Haigerloch
Dachsanierung und Außenrenovation 2013 - 2014
Kaplaneihaus, erbaut 1746
Dachsanierung, Innenrenovation 2015
Schloßkirche, erbaut 1584
Gesamtrenovation 2014 - 2016
Die Stadt Haigerloch ist mit einem reichen Schatz an hochwertigen Denkmalen gesegnet. Allein drei Kirchen stehen der Kirchengemeinde hier zur Verfügung: die Unterstadtkirche St. Nikolaus, die Schloßkirche Hl. Dreifaltigkeit und die Wallfahrtskirche St. Anna.
Diesen Gebäudebestand zu erhalten stellt einen enormen Kraftakt dar. So lagen die letzten umfassenden Sanierungen an den kirchlichen Gebäuden bis in die Fünfzigerjahre zurück.

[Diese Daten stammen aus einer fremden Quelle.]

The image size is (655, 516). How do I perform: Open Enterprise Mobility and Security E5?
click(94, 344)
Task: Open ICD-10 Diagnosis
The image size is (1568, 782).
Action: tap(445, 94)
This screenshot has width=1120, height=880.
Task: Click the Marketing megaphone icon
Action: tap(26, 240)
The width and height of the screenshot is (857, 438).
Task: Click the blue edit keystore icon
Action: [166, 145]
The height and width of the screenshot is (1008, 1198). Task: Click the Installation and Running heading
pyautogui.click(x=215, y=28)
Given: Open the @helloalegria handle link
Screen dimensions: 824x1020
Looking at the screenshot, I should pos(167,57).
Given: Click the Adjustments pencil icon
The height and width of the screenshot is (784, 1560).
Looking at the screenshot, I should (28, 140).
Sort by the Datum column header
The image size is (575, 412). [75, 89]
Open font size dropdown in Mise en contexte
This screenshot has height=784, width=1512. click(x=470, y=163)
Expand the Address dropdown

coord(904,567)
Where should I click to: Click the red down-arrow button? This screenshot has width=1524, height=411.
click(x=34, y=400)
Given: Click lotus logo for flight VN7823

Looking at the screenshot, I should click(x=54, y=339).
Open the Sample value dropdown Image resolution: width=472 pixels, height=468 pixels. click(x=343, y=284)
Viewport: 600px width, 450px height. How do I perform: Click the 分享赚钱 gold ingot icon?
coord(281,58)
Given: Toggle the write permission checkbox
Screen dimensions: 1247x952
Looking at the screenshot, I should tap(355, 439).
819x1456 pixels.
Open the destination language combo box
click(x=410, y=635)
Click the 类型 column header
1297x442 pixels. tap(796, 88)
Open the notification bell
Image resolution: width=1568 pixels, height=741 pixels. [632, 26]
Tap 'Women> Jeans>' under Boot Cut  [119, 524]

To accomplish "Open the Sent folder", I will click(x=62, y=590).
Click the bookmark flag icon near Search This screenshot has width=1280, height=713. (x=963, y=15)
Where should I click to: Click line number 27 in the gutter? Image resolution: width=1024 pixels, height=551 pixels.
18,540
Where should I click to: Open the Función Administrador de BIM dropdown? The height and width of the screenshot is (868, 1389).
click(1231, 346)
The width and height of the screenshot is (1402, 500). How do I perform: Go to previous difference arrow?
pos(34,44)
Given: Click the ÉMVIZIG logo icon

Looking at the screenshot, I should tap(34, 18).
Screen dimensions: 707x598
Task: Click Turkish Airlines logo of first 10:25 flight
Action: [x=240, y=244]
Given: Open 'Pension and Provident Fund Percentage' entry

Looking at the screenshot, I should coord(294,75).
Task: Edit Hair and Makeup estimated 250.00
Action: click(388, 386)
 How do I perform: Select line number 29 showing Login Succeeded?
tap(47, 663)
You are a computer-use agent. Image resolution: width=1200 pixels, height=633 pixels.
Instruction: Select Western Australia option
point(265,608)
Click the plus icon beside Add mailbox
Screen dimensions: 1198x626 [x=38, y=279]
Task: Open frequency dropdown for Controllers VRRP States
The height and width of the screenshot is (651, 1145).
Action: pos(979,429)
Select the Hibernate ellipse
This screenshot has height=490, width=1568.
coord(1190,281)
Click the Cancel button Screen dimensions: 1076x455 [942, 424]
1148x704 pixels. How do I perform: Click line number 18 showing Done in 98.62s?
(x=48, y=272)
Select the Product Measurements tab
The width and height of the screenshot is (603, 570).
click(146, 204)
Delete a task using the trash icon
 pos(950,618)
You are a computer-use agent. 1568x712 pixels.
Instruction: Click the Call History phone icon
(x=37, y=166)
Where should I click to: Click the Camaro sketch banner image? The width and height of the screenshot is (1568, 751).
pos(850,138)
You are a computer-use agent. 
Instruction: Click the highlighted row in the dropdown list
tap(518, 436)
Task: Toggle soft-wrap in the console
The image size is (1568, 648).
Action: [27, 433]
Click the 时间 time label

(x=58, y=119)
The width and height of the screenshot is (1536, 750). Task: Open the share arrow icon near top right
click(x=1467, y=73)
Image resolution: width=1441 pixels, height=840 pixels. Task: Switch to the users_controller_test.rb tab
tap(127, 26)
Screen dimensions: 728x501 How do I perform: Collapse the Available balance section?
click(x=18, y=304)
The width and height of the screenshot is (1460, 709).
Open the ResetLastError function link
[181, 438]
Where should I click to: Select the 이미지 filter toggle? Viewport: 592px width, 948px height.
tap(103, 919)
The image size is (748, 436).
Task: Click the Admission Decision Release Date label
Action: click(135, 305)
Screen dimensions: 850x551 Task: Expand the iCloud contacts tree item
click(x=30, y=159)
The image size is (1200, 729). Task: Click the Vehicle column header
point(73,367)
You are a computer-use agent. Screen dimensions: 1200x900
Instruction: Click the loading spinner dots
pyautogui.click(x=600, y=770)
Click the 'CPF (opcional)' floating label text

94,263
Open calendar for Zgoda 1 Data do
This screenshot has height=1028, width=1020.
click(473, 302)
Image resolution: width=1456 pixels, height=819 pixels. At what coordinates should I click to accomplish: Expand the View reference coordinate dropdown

Akuter Handlungsbedarf an der Annakirche entstand 2013 durch Hausschwammbefall am Dachtragwerk. Putzschollen hatten sich zudem bereits an den Fassaden gelöst und fielen herab.
Das Dachtragwerk wurde zimmermannstechnisch fachgerecht saniert und die Kirche außen renoviert. Zentraler Teil dieser Maßnahme war die steinrestauratorische Überarbeitung des Hauptportals sowie die Schaffung eines barrierefreien Zugangs.
Im Zuge des Pfarrwechsels wurde das ehemalige Kaplaneihaus umfassend innen saniert und modernisiert, sowie das Dachtragwerk instandgesetzt und die Dacheindeckung repariert. Im Erdgeschoss befindet sich ein modernes Pfarrbüro für die gesamte röm. Kath. Kirchengemeinde Eyachtal-Haigerloch St. Anna und im Obergeschoss eine großzügige Pfarrerwohnung.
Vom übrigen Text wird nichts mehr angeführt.